Defn: We write $\lim_{x \uparrow \infty} f(x)=L$ whenever $f$ is defined on some unbounded interval such as $0<x<\infty$ and, corresponding to any $\epsilon >0$. $\exists x_0$ such that $\mid f(x) - L \mid < \epsilon$ whenever $x>x_0$
Prove that for any constants m, $\lim_{x \uparrow \infty} \frac{x^m}{e^x}=0$
Well my problem is I was working on its definition by working backwards, i.e starting at $\mid \frac{x^m}{e^x} - 0 \mid < \epsilon$ to find $x_0$. Tried working at cases by letting $m=0$ in which I found $x_0 = ln(\frac{1}{\epsilon})$. I did this to avoid unnecessary "undefineded" when I divide $m$.

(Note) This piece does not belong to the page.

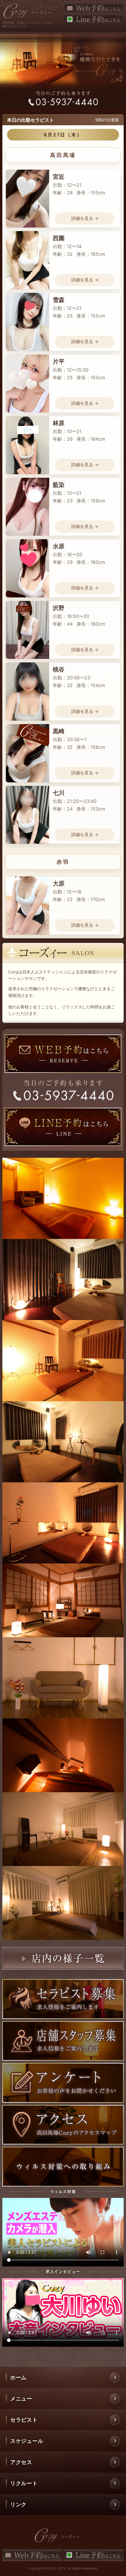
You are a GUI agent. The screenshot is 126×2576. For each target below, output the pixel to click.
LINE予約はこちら (94, 18)
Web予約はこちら (94, 6)
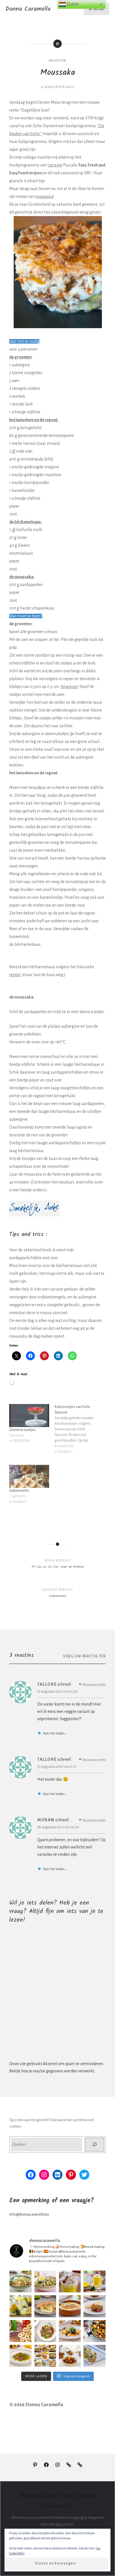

Here's my case, I can't seem to find a proper $x_0$ when I pick $m\neq 0$. Well take a look
$\mid \frac{x^m}{e^x} - 0 \mid = \mid \frac{x^m}{e^x}\mid < \epsilon$
$\Rightarrow \mid x^m \mid < \epsilon e^x$
$\Rightarrow x^m < \epsilon e^x$ since x is from 0 to infinity, I can drop the absolute sign.
$\Rightarrow \frac{1}{\epsilon} < e^x \frac{1}{x^m}$
$\Rightarrow ln(\frac{1}{\epsilon}) < x - ln (x^m)$
in which I have no idea how to combine $x$ in a single term such that $x>x_0$ Please help.